- Prompt
Locate the line containing "Screen dimensions: 1024x731" in the material below; repeat it and every line after it, exactly as written.
---+---
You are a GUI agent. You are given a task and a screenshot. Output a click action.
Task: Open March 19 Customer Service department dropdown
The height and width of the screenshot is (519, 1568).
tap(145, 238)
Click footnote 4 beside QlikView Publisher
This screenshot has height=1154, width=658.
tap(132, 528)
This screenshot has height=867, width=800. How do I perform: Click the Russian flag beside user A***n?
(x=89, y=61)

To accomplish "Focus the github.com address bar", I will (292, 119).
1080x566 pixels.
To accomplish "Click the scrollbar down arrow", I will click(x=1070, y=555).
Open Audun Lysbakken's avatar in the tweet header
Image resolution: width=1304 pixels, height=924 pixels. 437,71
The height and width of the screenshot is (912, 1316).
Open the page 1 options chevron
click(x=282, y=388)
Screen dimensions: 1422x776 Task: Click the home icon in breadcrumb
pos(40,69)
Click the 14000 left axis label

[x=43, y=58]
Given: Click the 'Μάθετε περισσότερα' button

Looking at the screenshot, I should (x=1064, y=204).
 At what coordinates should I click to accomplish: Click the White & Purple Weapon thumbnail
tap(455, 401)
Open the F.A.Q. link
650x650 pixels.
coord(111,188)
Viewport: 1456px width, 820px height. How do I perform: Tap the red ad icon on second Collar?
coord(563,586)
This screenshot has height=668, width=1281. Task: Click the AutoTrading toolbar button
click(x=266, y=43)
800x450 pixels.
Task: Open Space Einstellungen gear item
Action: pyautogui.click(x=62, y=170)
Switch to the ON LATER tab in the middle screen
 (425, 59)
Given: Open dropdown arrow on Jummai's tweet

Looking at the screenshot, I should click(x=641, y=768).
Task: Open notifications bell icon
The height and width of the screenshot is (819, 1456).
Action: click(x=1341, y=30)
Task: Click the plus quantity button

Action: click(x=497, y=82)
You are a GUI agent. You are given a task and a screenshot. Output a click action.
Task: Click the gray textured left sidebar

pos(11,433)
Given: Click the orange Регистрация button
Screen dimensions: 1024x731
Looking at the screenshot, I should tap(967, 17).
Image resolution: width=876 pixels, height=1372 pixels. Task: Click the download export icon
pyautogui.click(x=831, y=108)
---+---
- Exercise response
Screen dimensions: 1024x731
Looking at the screenshot, I should tap(967, 17).
Image resolution: width=876 pixels, height=1372 pixels. Task: Click the download export icon
pyautogui.click(x=831, y=108)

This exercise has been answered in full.